A Compact and Semantic Latent Space for Disentangled and Controllable Image Editing
This addresses the challenge of independent attribute control in image editing for generative model applications, representing an incremental improvement over existing methods.
The paper tackles the problem of disentangled and controllable image editing in GANs by proposing an auto-encoder that reorganizes StyleGAN's latent space into decorrelated axes for independent attribute editing, achieving greater disentanglement than competing methods while maintaining image fidelity.
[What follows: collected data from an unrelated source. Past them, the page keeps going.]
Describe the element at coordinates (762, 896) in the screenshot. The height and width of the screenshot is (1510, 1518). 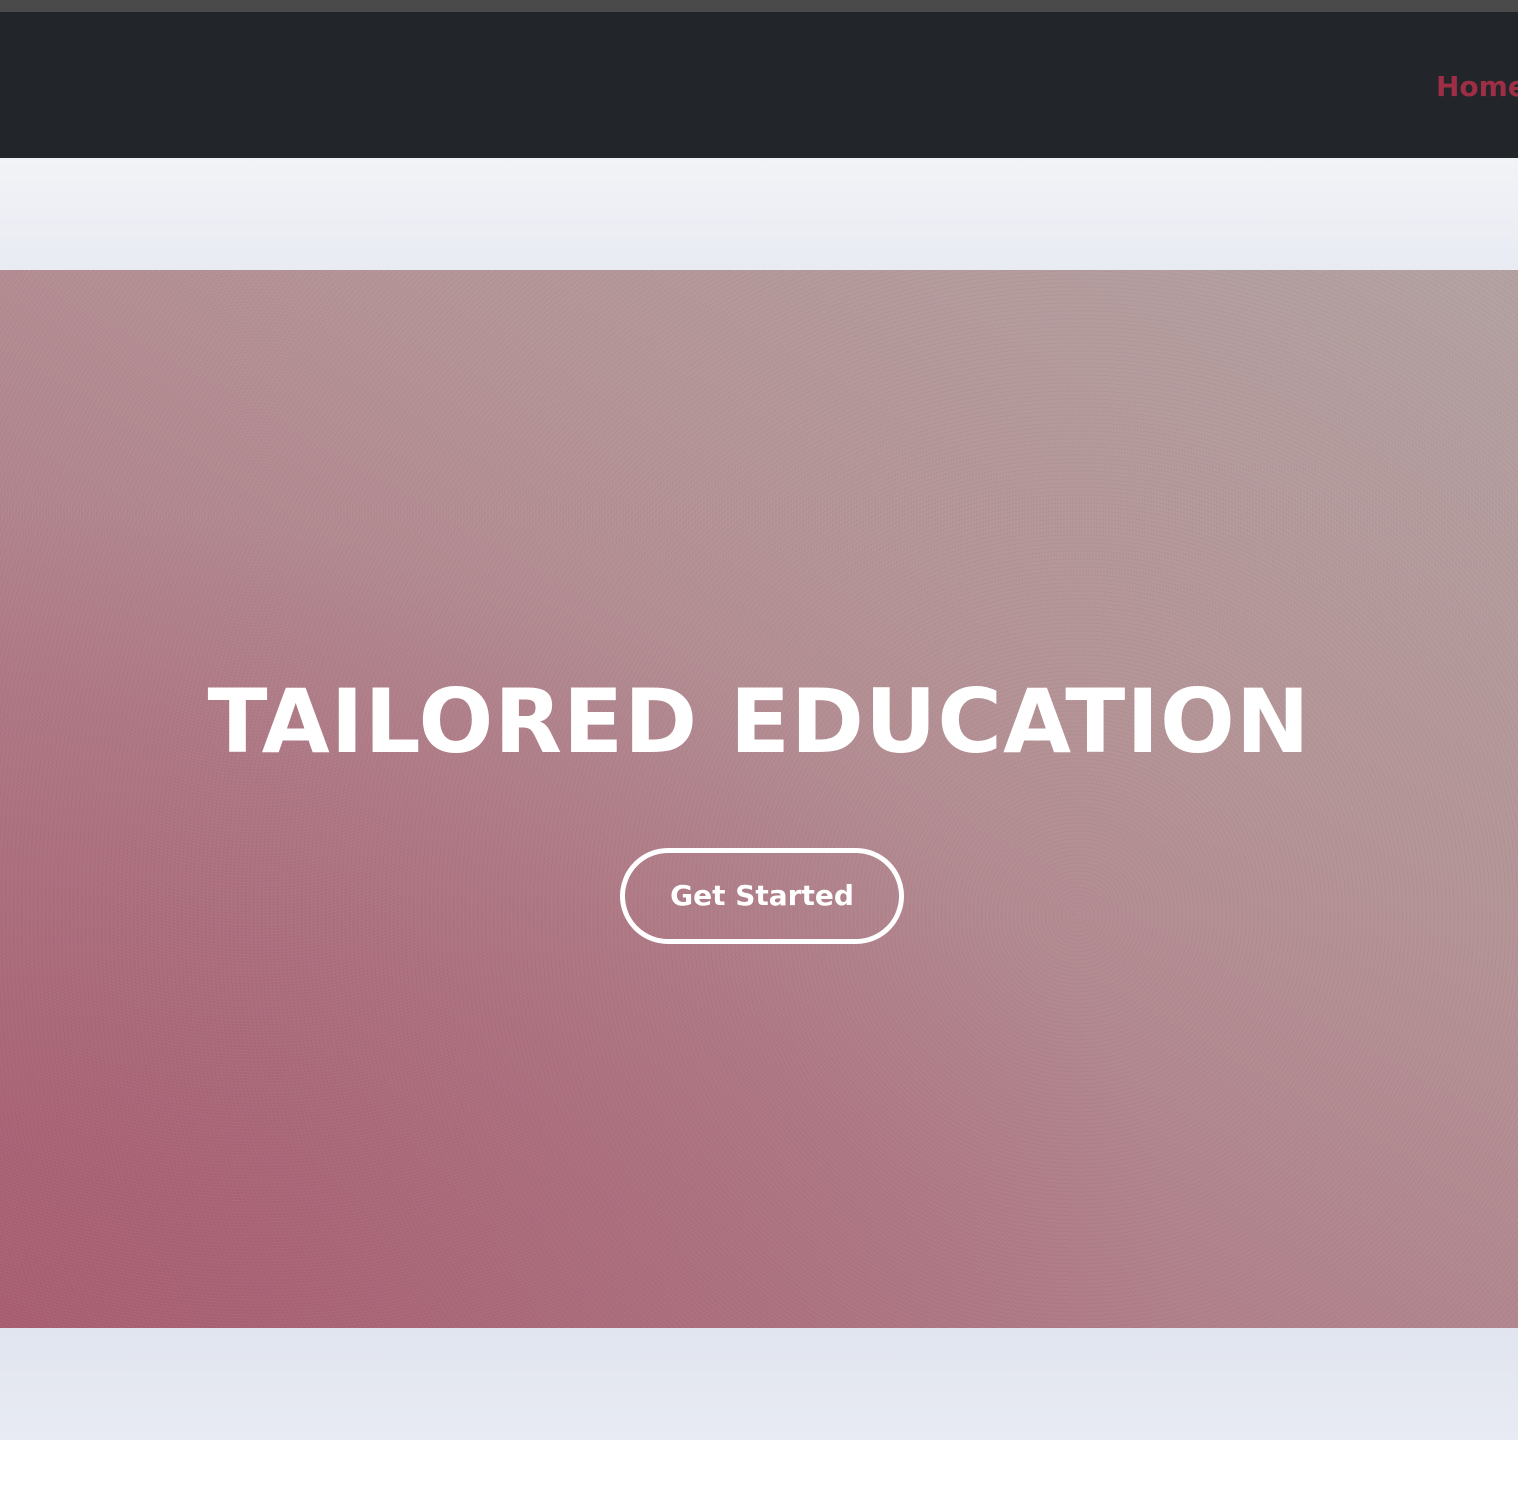
I see `get-started-button: Get Started` at that location.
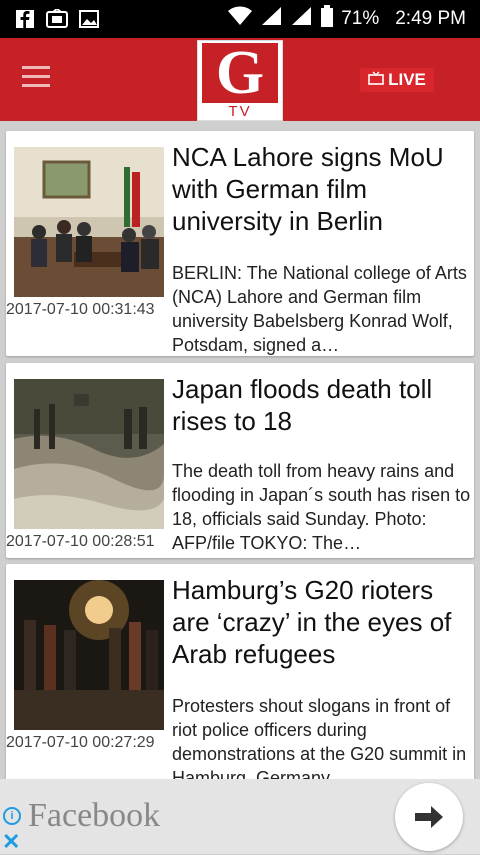 This screenshot has height=855, width=480. Describe the element at coordinates (320, 405) in the screenshot. I see `news-title: Japan floods death toll rises to 18` at that location.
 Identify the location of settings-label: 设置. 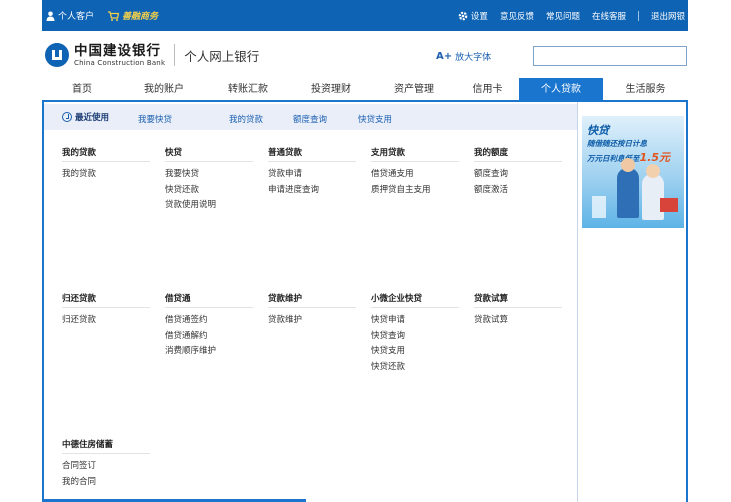
(479, 17).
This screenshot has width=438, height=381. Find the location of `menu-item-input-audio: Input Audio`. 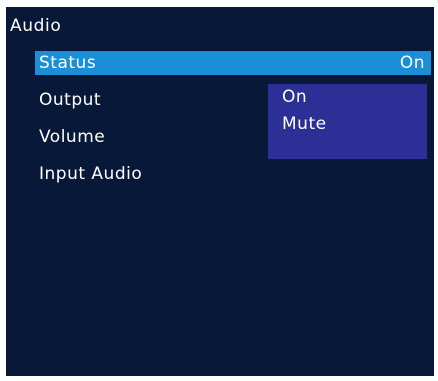

menu-item-input-audio: Input Audio is located at coordinates (233, 174).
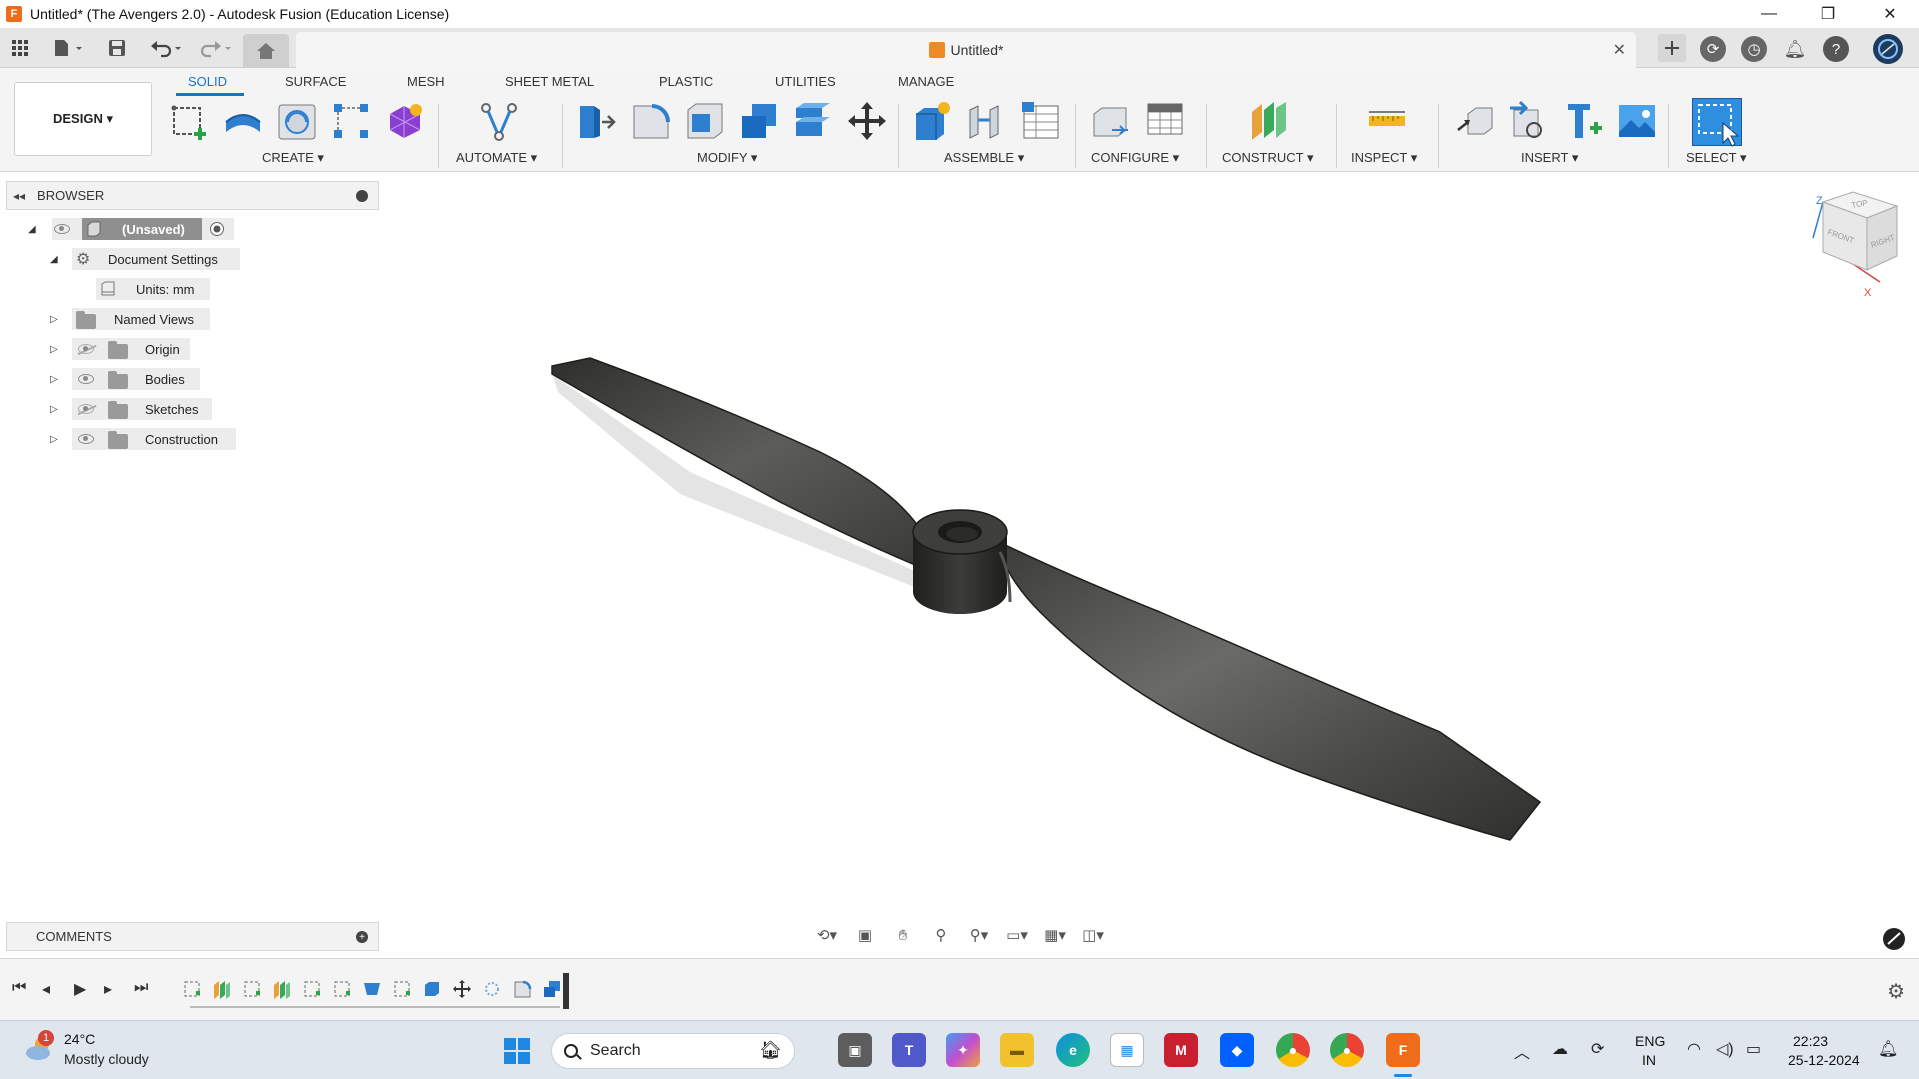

Recent advances in the field of generative models and in particular generative adversarial networks (GANs) have lead to substantial progress for controlled image editing, especially compared with the pre-deep learning era. Despite their powerful ability to apply realistic modifications to an image, these methods often lack properties like disentanglement (the capacity to edit attributes independently). In this paper, we propose an auto-encoder which re-organizes the latent space of StyleGAN, so that each attribute which we wish to edit corresponds to an axis of the new latent space, and furthermore that the latent axes are decorrelated, encouraging disentanglement. We work in a compressed version of the latent space, using Principal Component Analysis, meaning that the parameter complexity of our autoencoder is reduced, leading to short training times ($\sim$ 45 mins). Qualitative and quantitative results demonstrate the editing capabilities of our approach, with greater disentanglement than competing methods, while maintaining fidelity to the original image with respect to identity. Our autoencoder architecture simple and straightforward, facilitating implementation.